僕とマキナは共にダンジョンの前へとやってきていた。
ダンジョンへと入る扉……それは非常に小さく、人の多い時間帯だと冒険者はギルド職員の案内の元、行儀正しく扉を通っていくことになるのだが……。
「……なにこれ」
何故かは知らないけどマキナが現れた瞬間に冒険者たちの列が一気に捌け、すぐに扉にまで向かうことができるようになっていた。
なんで?……ちょっとマキナってば他人から避けられ過ぎじゃない?
「ほら、行こ?」
空いた道をマキナが意気揚々と歩き始める。なんだこれ。マジでなんだこれ。何?マキナってばなんか特別待遇を受けているの?
本当に不思議である。
「……ん?」
僕は意気揚々と歩き出したマキナの後を追ってゆっくりと歩いていると、突然何か嫌な予感が走り、身構える。
「『神より宿し天命:壱式:双刀』」
そして、上から落ちてきていた花瓶を慌てて取り出した刀剣で切り落とし、難を逃れる。
僕の嫌な予感は当たっていたようだ。
「わわッ!?」
自分の真上で砕け散った花瓶を前にマキナが動揺と驚愕が折り混ざったような声を上げる。

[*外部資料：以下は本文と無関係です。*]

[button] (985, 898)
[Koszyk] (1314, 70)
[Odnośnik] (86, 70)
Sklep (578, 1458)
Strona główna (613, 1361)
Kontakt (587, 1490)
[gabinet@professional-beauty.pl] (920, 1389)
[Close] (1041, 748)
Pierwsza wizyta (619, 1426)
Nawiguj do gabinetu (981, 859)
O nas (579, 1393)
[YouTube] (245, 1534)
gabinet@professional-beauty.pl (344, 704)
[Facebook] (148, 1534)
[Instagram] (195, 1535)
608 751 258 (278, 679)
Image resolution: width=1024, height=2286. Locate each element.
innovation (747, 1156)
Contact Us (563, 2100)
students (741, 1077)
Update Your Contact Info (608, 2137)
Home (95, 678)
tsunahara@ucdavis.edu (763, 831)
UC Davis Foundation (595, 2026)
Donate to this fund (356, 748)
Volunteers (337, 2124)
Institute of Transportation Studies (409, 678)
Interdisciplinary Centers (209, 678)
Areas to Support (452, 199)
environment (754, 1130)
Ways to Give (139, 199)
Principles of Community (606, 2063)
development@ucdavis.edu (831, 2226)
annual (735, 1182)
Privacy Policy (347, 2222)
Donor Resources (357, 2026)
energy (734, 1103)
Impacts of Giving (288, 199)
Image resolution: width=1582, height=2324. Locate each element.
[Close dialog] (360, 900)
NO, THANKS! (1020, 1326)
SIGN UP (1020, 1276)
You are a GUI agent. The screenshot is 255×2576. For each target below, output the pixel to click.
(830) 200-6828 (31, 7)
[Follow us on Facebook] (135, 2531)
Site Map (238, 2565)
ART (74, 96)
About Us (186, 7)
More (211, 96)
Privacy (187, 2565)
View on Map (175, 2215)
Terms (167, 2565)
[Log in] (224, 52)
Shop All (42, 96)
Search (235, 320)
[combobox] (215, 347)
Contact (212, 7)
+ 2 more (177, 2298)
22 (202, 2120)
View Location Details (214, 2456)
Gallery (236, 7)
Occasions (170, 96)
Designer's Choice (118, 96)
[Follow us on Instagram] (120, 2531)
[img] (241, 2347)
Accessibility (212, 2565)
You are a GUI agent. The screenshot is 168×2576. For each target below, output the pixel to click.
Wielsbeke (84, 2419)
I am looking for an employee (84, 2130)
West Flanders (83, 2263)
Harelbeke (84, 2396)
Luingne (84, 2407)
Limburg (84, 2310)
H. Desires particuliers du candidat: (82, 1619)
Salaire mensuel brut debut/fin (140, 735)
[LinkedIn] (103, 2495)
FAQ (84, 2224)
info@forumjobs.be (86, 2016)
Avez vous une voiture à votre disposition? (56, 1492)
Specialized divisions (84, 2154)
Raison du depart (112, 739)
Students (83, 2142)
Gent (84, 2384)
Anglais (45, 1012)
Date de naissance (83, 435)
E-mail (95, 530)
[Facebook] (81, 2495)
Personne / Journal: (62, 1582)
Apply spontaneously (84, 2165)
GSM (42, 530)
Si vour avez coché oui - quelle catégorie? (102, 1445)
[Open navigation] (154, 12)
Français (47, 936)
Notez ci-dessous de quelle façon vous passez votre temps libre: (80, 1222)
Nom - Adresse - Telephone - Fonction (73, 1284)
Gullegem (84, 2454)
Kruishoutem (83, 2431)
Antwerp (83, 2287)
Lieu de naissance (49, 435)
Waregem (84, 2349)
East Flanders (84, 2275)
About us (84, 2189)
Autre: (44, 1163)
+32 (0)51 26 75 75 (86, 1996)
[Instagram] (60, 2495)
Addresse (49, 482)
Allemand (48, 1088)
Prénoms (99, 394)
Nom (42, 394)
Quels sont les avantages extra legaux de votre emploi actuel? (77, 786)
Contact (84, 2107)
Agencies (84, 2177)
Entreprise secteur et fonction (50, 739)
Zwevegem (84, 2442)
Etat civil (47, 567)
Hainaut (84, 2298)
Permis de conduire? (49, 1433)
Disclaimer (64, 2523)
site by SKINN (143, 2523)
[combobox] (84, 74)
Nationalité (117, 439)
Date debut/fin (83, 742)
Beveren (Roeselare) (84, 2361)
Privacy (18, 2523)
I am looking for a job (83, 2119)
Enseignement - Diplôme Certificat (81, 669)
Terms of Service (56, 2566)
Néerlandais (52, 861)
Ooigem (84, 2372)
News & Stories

「……上に建物なんてないのに。どこから落ちてきたの?この花瓶……巨大な鳥が運んできたんか?」
僕は上から降ってきた花瓶を見て首を傾げる。ダンジョンへと入る扉の上に建物なんてない。一体どこからこいつが落ちてきたというのだろうか?
まじで不思議である。僕には理解出来ない事象が起こっていた。
「ご、ごめんね……」
花瓶を切り裂いた僕にマキナが謝罪の言葉を口にする。
そんなマキナを前に僕は首を傾げ、口を開く。
「ん?なんでマキナが僕に謝るの……?花瓶が落ちてきたことに対してマキナは関係無いだろ。ただちょっと運が悪かっただけだよ。なんで謝っているの?」
「で、でも……その」
「ほら、良いから。早くダンジョンに行くよ?周りでなんか列を開けてくれた他の冒険者たちにも申し訳ないし」
「あっ」
僕はその場に立ち尽くしていたマキナの手を取り、ダンジョンの扉の方へと向かっていく。
「そういえば本当に67層で良いの……?もっと下の階層にいけるんでしょ?私と一緒にいてくれて、迷惑じゃないと良いのだけど……」
「あぁ。別に問題ないよ。僕はそんな一生懸命ダンジョンに潜りたいわけではないからね。67層で潜るのも567層で潜るのも一緒だよ」
「それなら良かった……」
僕とマキナはダンジョンへと入る扉を開けて、その中へと入り、67層の方へと転移したのだった。